Following the Postal Regulatory Commission’s second rejection of proposed Standard Mail rate changes, the U.S. Postal Service has postponed its original April 26 implementation date. An “Industry Alert” sent to customers by the Postal Board of Governors late last week said that no date would be set until after PRC approval is received for market-dominant rates.
“This decision was primarily motivated by a desire to eliminate potential adverse impacts on postal customers that might result from a staggered implementation of our new prices,” read the notice. “After considering the complexity of the required programming changes…[and] the specific complications that our customers might face…the Postal Service has decided to delay implementation until all of our proposed rates and classification changes can be implemented at one time.”
On March 6, the PRC had bounced back to USPS rate changes on Standard Mail, Periodicals, and Package Services, citing lack of compliance with regulations.
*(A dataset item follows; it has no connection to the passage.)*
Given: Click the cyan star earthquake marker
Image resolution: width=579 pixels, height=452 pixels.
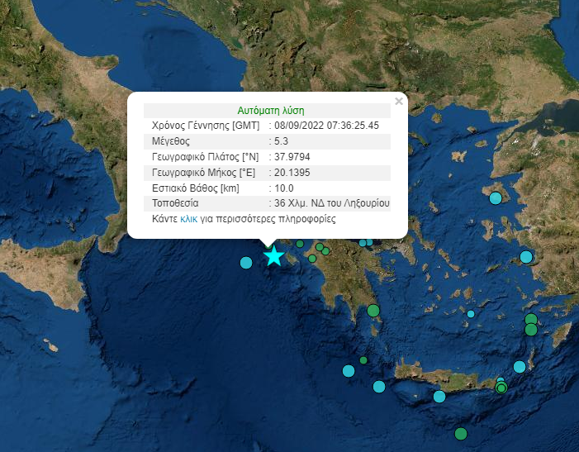Looking at the screenshot, I should tap(273, 255).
The Postal Service’s amended proposal was rejected on the 18th due to inconsistencies in accounting and the lack of an explanation for failing to apply Q4 data to its calculations.
“We have no desire to saddle our valued customers with the additional costs and burdens of a staggered implementation while we work with the PRC to obtain final approval of our remaining prices,” the notice said. ”We will set a new implementation date when we propose new prices for Standard Mail, Periodicals, and Package Services in response to the PRC’s March 18th remand order.”